1. Enthalpy of atomization,
2. ΔEAH1,
3. ΔhydH°(X-,g)

The redox potential, E°, X2/2X-, measures a free-energy change, usually dominated by the ΔH term. The values in the Table show that there is a decrease in oxidizing strength proceeding down the group (2.87, 1.36, 1.09, 0.54 V). This can be explained by comparing the steps shown above.

• 1) atomization of the dihalide is the energy required to break the molecule into atoms

$½ X_{2(g)} \rightarrow X_{(g)} \label{2}$

note that only F2 and Cl2 are gases in their natural state so the energies associated with atomization of Br2 and I2 requires converting the liquid or solid to gas first.

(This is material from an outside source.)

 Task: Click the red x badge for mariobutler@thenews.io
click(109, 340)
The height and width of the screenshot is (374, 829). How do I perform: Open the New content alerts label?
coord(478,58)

• 2) ΔEAH1 is the energy liberated when the atom is converted into a negative ion and is related to the Electron Affinity

$X_{(g)} + e^- \rightarrow X^-_{(g)} \label{3}$

Addition of an electron to the small F atom is accompanied by larger e-/e- repulsion than is found for the larger Cl, Br or I atoms. This would suggest that the process for F should be less exothermic than for Cl and not fit the trend that shows a general decrease going down the group.

• 3) ΔhydH°(X-,g) is the energy liberated on the hydration of the ion, the Hydration energy.

$X^-_{(g)} + H_2O \rightarrow X^-_{(aq)} \label{4}$

The overall reaction is then:

$½ X_{2(g)} \rightarrow X^-_{(aq)} \label{5}$

Halogen atomization energy
(kJ mol-1)
ΔEAH1
(kJ mol-1)
hydration enthalpy
(kJ mol-1)
overall
(kJ mol-1)
F +79.08 -333 -504 -758
Cl +121.8 -348 -361 -587
Br +111.7 -324 -330 -542
I +106.7 -295 -285 -473

This shows a very negative energy change for the fluoride compared to the others in the group. This comes about because of two main factors: the high hydration energy and the low atomization energy. For F2 2) is less than for Cl2 but since the energy needed to break the F-F bond is also less and the hydration more, the total energy drop is much greater. In spite of their lower atomization energies, Br2 and I2 are weaker oxidizing agents than Cl2 and this is due to their smaller ΔEAH1 and smaller ΔhydH°.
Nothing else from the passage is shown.